Bank credit growth in India is expected to slow to below 12% in the current financial year, a domestic credit rating agency indicated on Wednesday. This projection marks a decline from the 15.6% growth recorded in 2025-26, with geopolitical tensions in West Asia and shifting interest rate dynamics cited as primary factors behind the moderation.
The agency forecast that credit growth will range between 11% and 11.7%, translating to an expansion of up to ₹25 lakh crore. This would bring the total outstanding bank credit to approximately ₹237 lakh crore by the end of March 2027. An ongoing conflict in West Asia is anticipated to contribute to a rise in loan slippages, particularly among small businesses and unsecured lending segments.

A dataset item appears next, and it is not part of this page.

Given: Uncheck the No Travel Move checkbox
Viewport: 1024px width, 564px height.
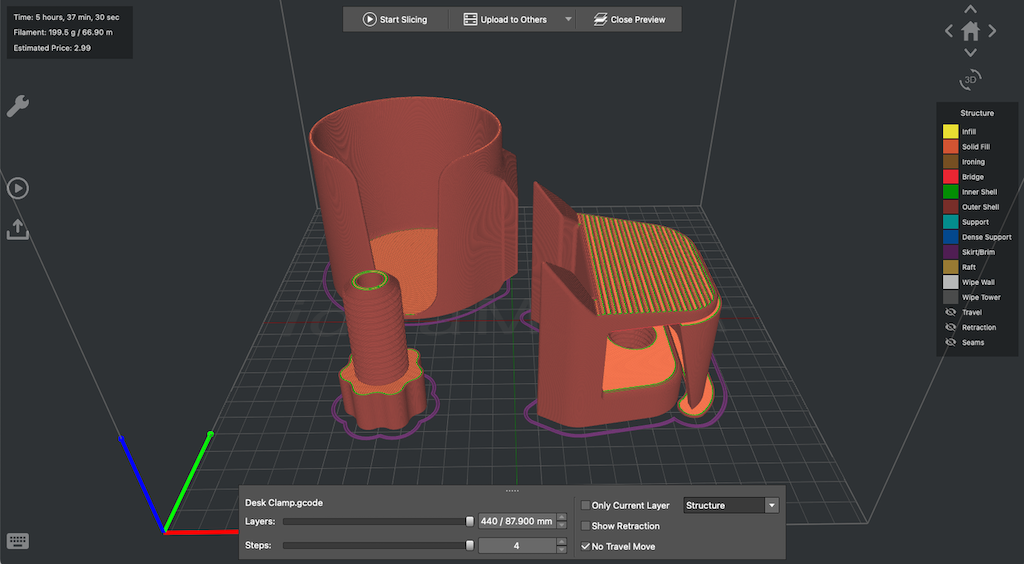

Sachin Sachdeva, head of the agency's sector research, noted that the heightened global uncertainties—including the West Asia war and elevated crude oil prices—are expected to weigh on macroeconomic and financial conditions, thereby affecting credit growth. He highlighted banks’ heightened caution in extending loans to vulnerable sectors such as micro, small, and medium enterprises (MSMEs), which are likely to face disruptions in supply chains and increased repayment risks. MSMEs have been a significant driver of credit expansion in recent years.
On the deposit front, the agency observed that deposit growth lagged credit growth during 2025-26 but improved somewhat toward the fiscal year-end as banks intensified efforts to mobilize funds. Nonetheless, securing deposits at competitive rates remains a challenge, and net interest margins are expected to remain under pressure given that deposit costs are unlikely to ease substantially. The agency emphasized that lenders' ability to attract deposits at favorable rates will be crucial for sustaining credit growth and maintaining profitability.
Furthermore, the agency pointed out that banks had drawn down on surplus liquidity buffers during 2025-26, including reducing holdings of surplus Statutory Liquidity Ratio (SLR) securities, to support credit expansion. This strategy may be harder to replicate under current conditions, underscoring the importance of improved deposit mobilization in the forthcoming period.